During the upcoming Military World Games in Wuhan, China, the U.S. Armed Forces women's basketball players will face taller, Olympic-caliber athletes.
However, the U.S. women carry a quiet confidence about them.
Team USA will use a combination of speed, strength and shooting to offset any size disadvantage, U.S. coach and Army Maj. Michael Meyers II said, adding that a few of the U.S. women are also deadly from 3-point range.
"I call them the splash sisters," Meyers joked during an Oct. 4 scrimmage. The team held its training camp at Fort Indiantown Gap, Pennsylvania, in preparation for the 7th International Military Sports Council games that begin Oct. 18 and continue through Oct. 27. The council is referred to by its French acronym, CISM, because French is its founding language. Military athletes from about 100 nations compete in the CISM Military World Games every four years before the summer Olympics.

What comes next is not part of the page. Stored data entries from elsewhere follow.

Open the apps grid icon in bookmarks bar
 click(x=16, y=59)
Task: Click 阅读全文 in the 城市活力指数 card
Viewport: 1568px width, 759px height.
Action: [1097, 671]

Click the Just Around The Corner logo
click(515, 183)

Army 1st Lt. Jala Harris and Army Capt. Taylor Alton will pace the U.S. women with their 3-point shooting abilities, which helped the All-Army team capture the 2019 Armed Forces Basketball Championship in June.

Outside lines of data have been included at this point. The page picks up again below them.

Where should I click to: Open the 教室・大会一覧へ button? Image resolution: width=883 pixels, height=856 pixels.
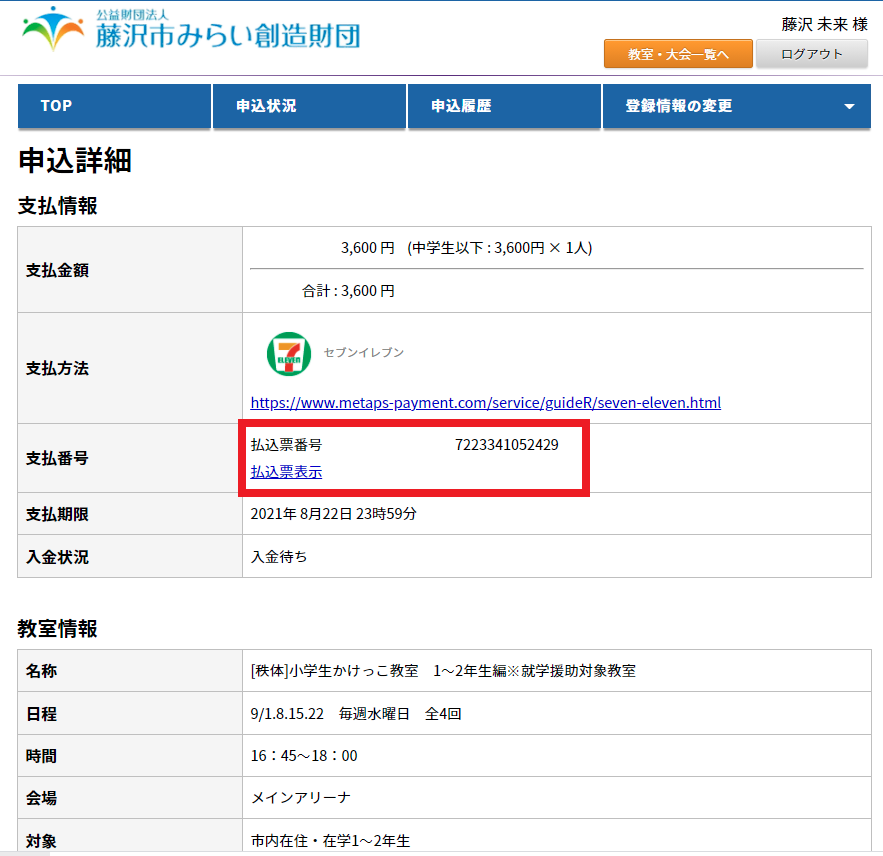677,54
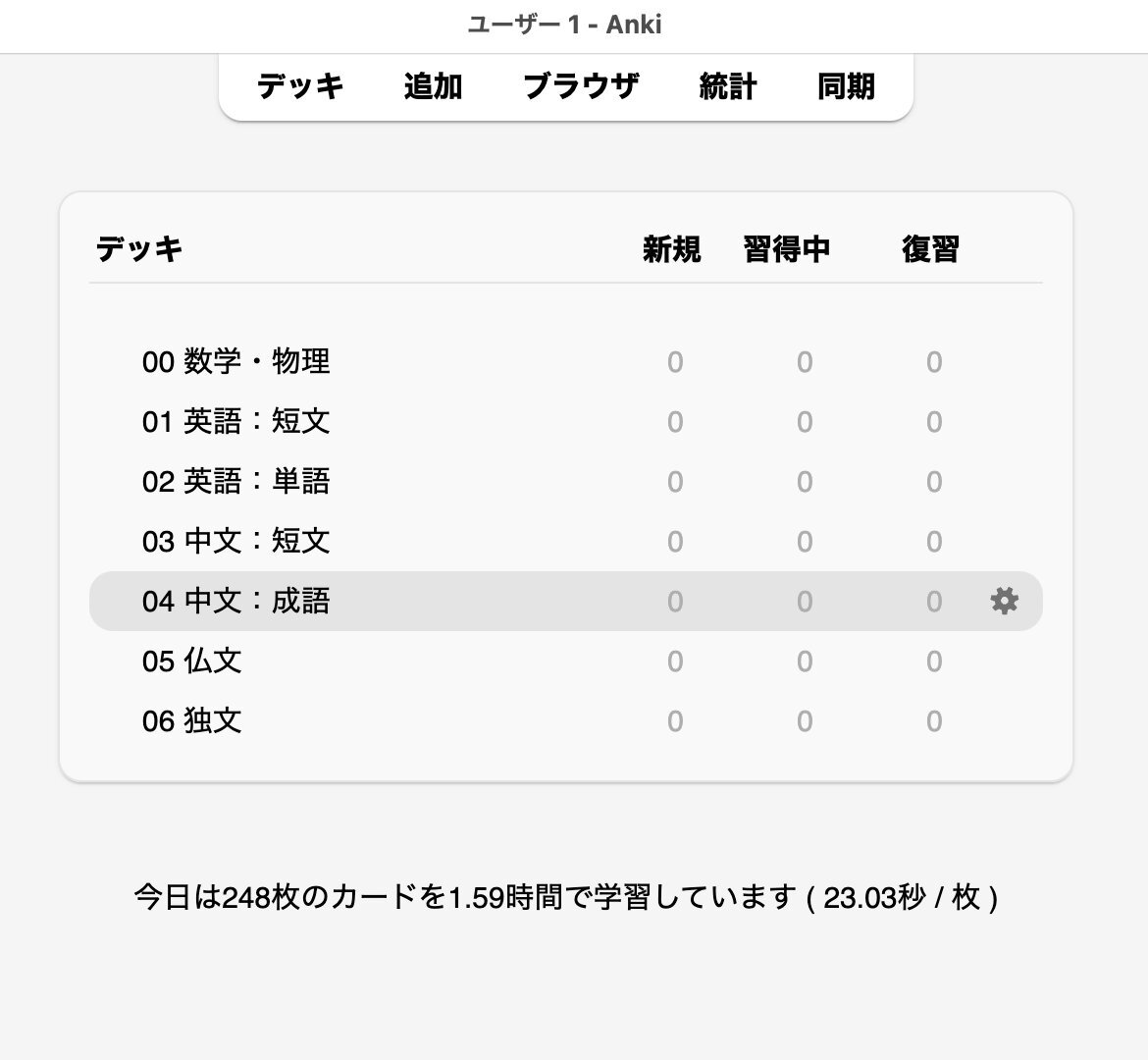Click review count for 06 独文
The image size is (1148, 1060).
tap(934, 722)
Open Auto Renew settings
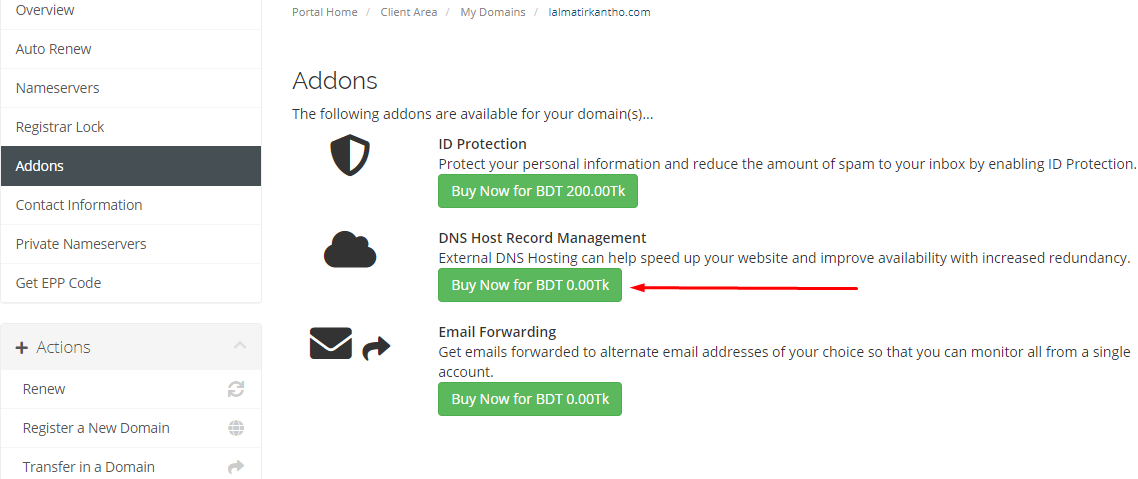This screenshot has width=1138, height=479. 131,49
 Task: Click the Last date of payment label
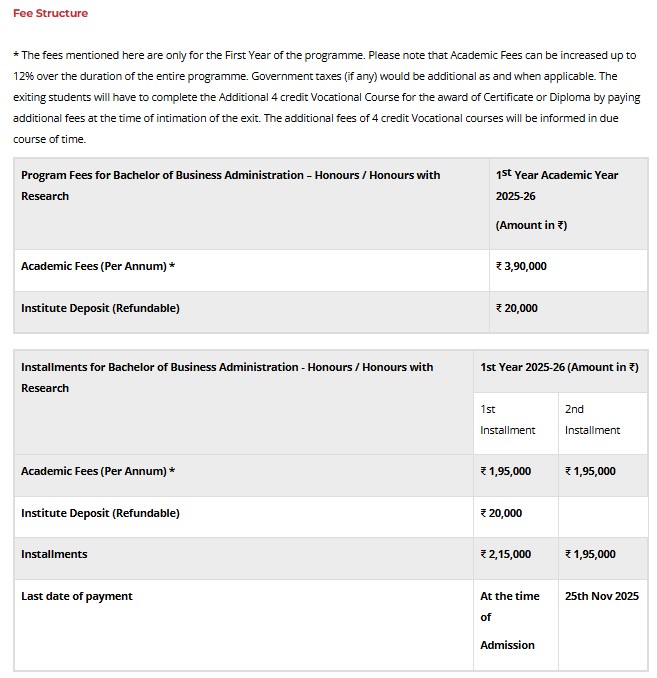(77, 596)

Alton shot 45% from the arc during the AFBC, including hitting six of seven from downtown during the All-Army team's 91-76 dismantling of Navy in the teams' second meeting. Harris hit 48% of her 3-point attempts during the tournament, including seven of nine threes in a 91-67 rout of the All-Marine Corps team. A third U.S. player, Petty Officer 1st Class Christie Ayers, shot 39% from three-point range for the All-Navy team.

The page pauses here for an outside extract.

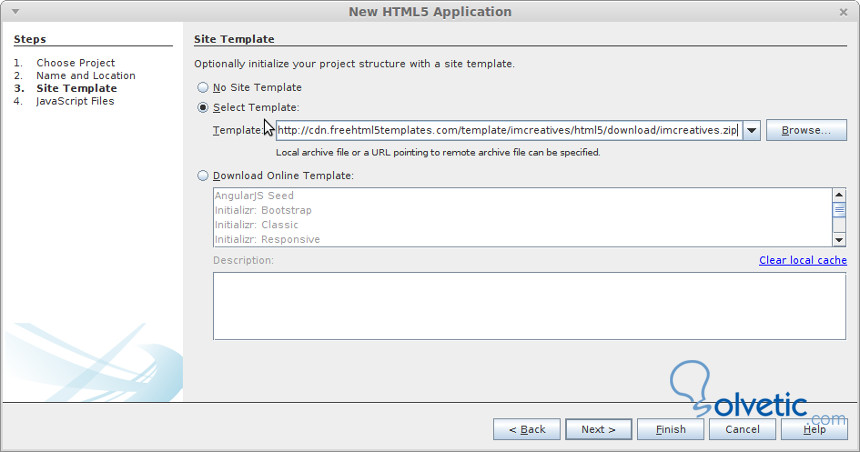Pick Initializr: Bootstrap in the template list
The height and width of the screenshot is (452, 860).
tap(263, 211)
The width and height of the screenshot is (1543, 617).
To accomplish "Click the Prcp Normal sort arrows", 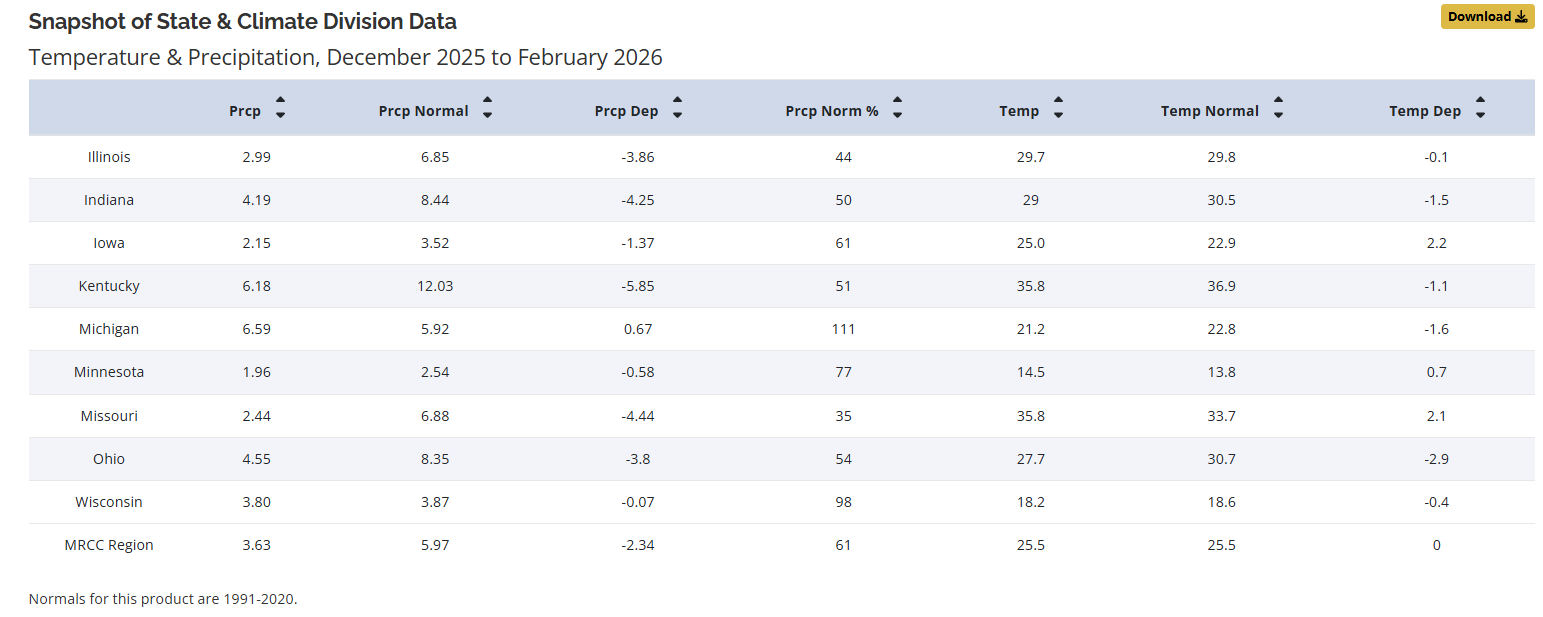I will (487, 108).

"We have shooters everywhere," said Army Sgt. Donita Adams, a 5-foot 8-inch guard. "Everyone can shoot the basketball on this team."
The squad can also run. While admittedly undersized compared to its towering international competitors, the U.S. team has several talented players who can hustle, including Ayers, Adams and Air Force 2nd Lt. Charmaine Clark, the AFBC leading scorer at 17.9 points per game. Adams, who played professionally in Italy and had a brief stint with the WNBA's Los Angeles Sparks, led the All-Army team in scoring at 14.9 points per game. Harris averaged 14.6 points and an Army team-best 4.4 assists per game.
"I think we'll really be able to run teams up and down the floor," Alton said. "If we find size mismatches, we'll be able to take advantage of them even if we're on the smaller end."
The team's post game will be anchored by the All-Navy team's leading scorer, Petty Officer 3rd Class Danika Dale, who averaged 13.3 points and 7.4 rebounds per game at the AFBC.
They also have some experience, as Ayers (11.1 points per game at AFBC) and Adams both played in the 2016 World Military Basketball Championship at Camp Pendleton, California, where the U.S. took silver after losing to Brazil by one point in the final. Women’s basketball is a relatively new sport for CISM and was not part of the Military World Games in South Korea in 2015, so the U.S. hosted a separate tournament the following year.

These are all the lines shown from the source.